Здравствуйте. Пытаюсь реализовать загрузку изображений к новостной странице.
Как я делал логику загрузки:- Пользователь запрашивает страницу редактирования.
- Запускается actionEdit - из GET параметра берется id поста и ищутся изображения в папке "/images/{id поста}"
- Все найденные изображения выводятся через view, который принимает некоторые настройки, как размер элемента, содержащего картинку.
- Пользователь отсылает сайту новую картинку по ajax. ActionAjaxFileUpload должен получить изображение, проверить его и сохранить в ту же папку ("/images/{id поста}") с новым именем.
- После этого запускается render-view, который требует те же самые параметры (именно те, что были в пункте 2).
Проблема такая:
В пункте 4 по ajax я никак не могу получить id поста.
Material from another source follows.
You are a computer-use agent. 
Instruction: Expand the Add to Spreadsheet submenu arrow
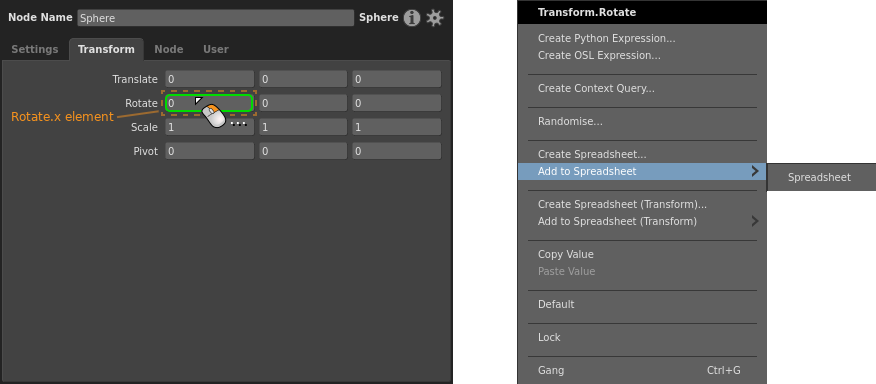coord(755,171)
Так как это ajax запрос, id по GET получить нельзя. По POST - записывать id куда-то в форму или в ajax-скрипт мне кажется нехорошо, т.к. пользователь может их изменить.
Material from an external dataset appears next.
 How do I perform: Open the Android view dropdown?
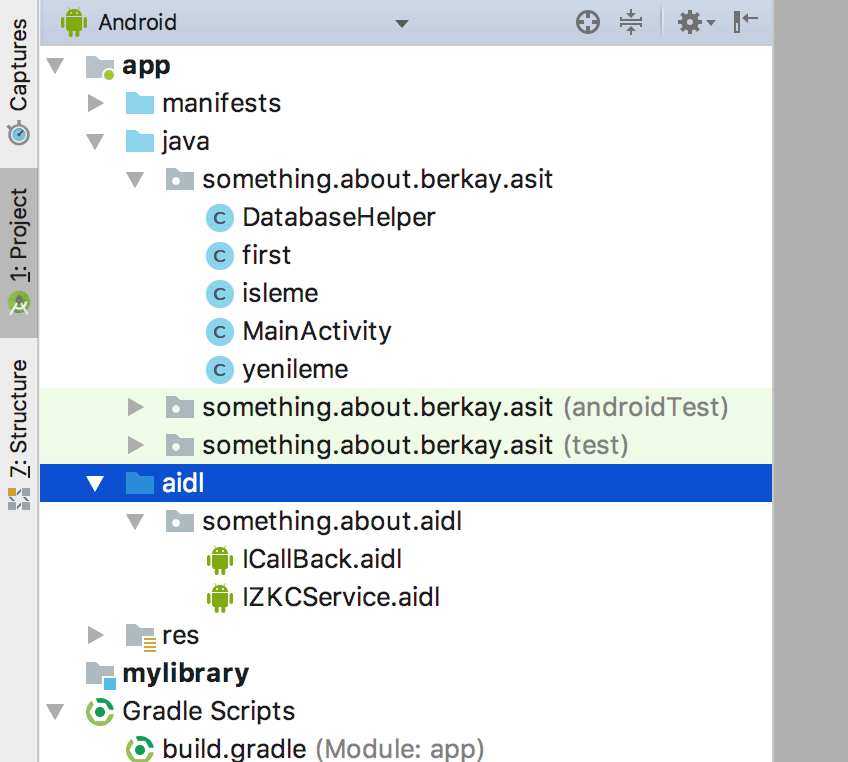click(400, 22)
С пунктом 5 та же проблема, только с параметрами-опциями.
Чтобы обойти проблему, думаю использовать токены:
- При передаче страницы пользователю генерировать токен, сохранять опции в бд как {ключ: токен, значение: опции}.
- Сохранять этот токен на форму или скрипт.
- При получении картинки и токена, сайт обращается к бд, извлекает запись, если она есть и использует ее.
Но вариант с токенами мне почему-то не нравится.
Есть ли какие-нибудь нормальные способы передавать данные так, чтобы пользователь их не смог ни увидеть, ни изменить?
#Дополнительный вопрос:
Для загрузки изображения я использую модель Item, которая не должна использоваться нигде более. Для поиска и обработки загруженных изображений я использую класс-менеджер картинок (запускается в конроллере).
Получается так, что модель Item, которая взаимодействует с формой, также обязана передавать данные на форму и с формы, не касающиеся напрямую загрузки изображений (такие как токен например).
Мне кажется что так не должно быть, но не мог придумать ничего лучше. Что вы можете посоветовать по этому вопросу?